(Ejercicios):
1. Repite tal cual el pasaje de la reseña sobre Pequeño Buda que va desde "LA REENCARNACIÓN DEL" hasta "enseñanzas del budismo.", ambos incluidos.
2. Continúa la reseña de la película Pequeño Buda a partir de su última oración.

(Fragmento de la fuente):
+---+
(3) PEQUEÑO BUDA, de Bernardo Bertolucci.

LA REENCARNACIÓN DEL LAMA
Podría pensarse, a primera vista, que Bertolucci ha optado por una vía escapista en sus últimas películas al situar los conflictos en continentes tan ajenos a la cultura europea como Asia, con El último emperador (1987), y África, con El cielo protector (1989). Seguramente lo que sucede es que el cineasta italiano, como intelectual de izquierdas, ha constatado la profunda crisis que afecta a Occidente y, sumido en la perpejlidad, al no hallar respuesta en los manuales de la ortodoxia marxista, ha vuelto su mirada hacia los valores profundamente humanistas que configuran las culturas y religiones de otros pueblos, los llamados tercermundistas países en desarrollo, en esta ocasión las enseñanzas del budismo.
+---+
(Sección de datos):
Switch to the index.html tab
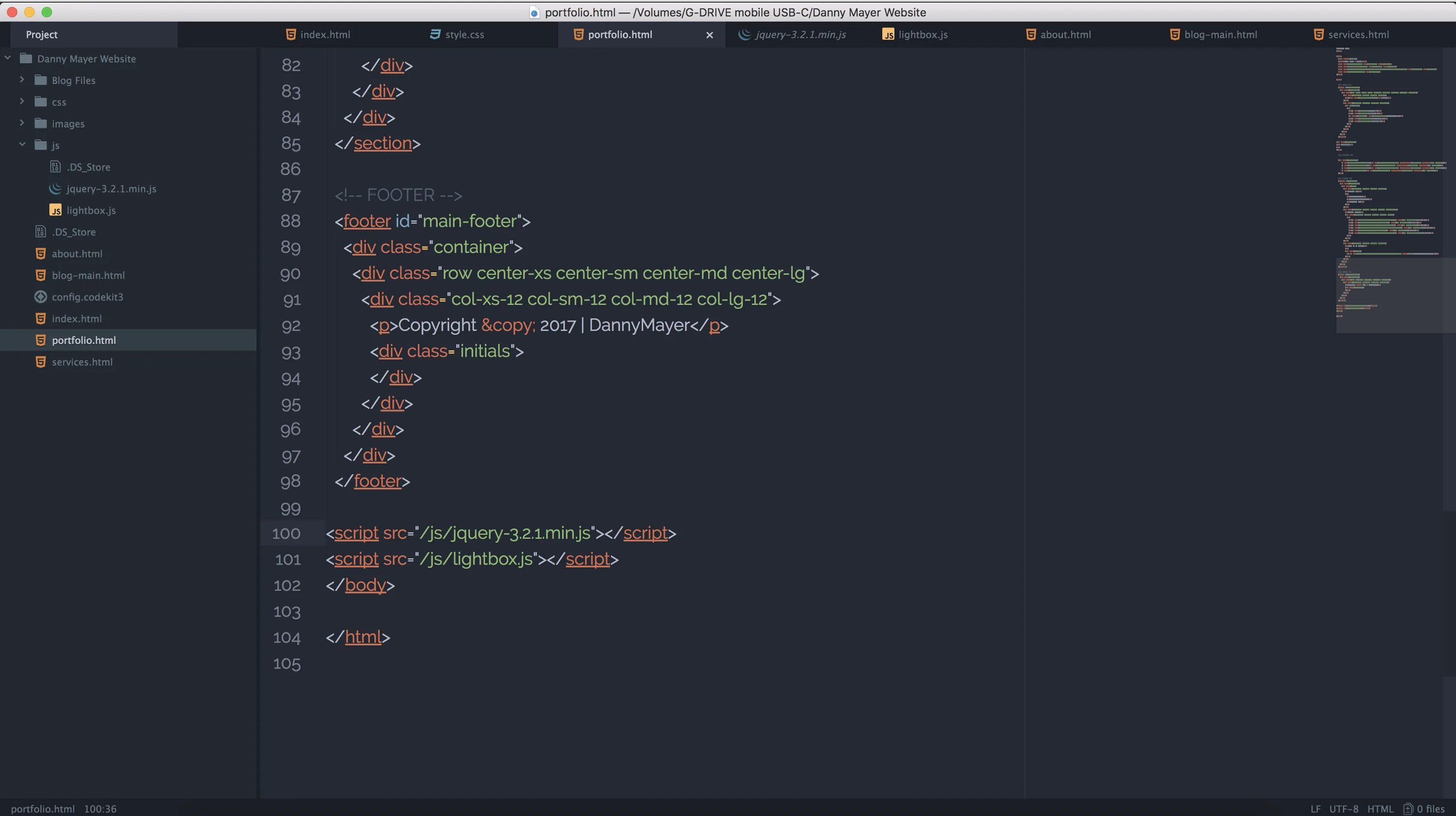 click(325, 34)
+---+
(Respuestas escritas):
1.
LA REENCARNACIÓN DEL LAMA
Podría pensarse, a primera vista, que Bertolucci ha optado por una vía escapista en sus últimas películas al situar los conflictos en continentes tan ajenos a la cultura europea como Asia, con El último emperador (1987), y África, con El cielo protector (1989). Seguramente lo que sucede es que el cineasta italiano, como intelectual de izquierdas, ha constatado la profunda crisis que afecta a Occidente y, sumido en la perpejlidad, al no hallar respuesta en los manuales de la ortodoxia marxista, ha vuelto su mirada hacia los valores profundamente humanistas que configuran las culturas y religiones de otros pueblos, los llamados tercermundistas países en desarrollo, en esta ocasión las enseñanzas del budismo.

2.
El que Bertolucci haya intentado tender un puente dialéctico entre la vida y la doctrina de Buda (563-483 a. C.) y el mundo occidental de hoy viene explicitado mediante la estructura narrativa de Pequeño Buda, integrada por dos bloques, relacionados mediante flashbacks, el primero de los cuales mostrado con unos colores cálidos y fastuosos; el segundo con fríos tonos grises metalizados. El paralelismo y, a la vez, divergencia entre ambos se acentúa con las historias similares del Buda cortesano que abandona los placeres de palacio al descubrir el dolor humano y la del arquitecto que pierde a un amigo, que sufre la crisis económica y que viaja a Nepal. Pero así como Occidente es mostrado como un compendio de vicios, el budismo se proyecta como un camino hacia la felicidad, como un largo y sacrificado trayecto hacia el nirvana a través de sucesivas reencarnaciones que pasa por la meditación profunda, el ascentismo, el control de las emociones, la renuncia de los placeres y riquezas y por el encuentro con la serenidad, la bondad y el amor universal.
Y así, frente a la autocomplacencia occidental y el apego a las cosas, la constatación budista de que todo es provisional y efímero. Y frente al conflicto entre estados, razas, culturas y sexos, la síntesis de los tres “pequeños Budas” reencarnados que viene a simbolizar la convivencia fraternal y solidaria.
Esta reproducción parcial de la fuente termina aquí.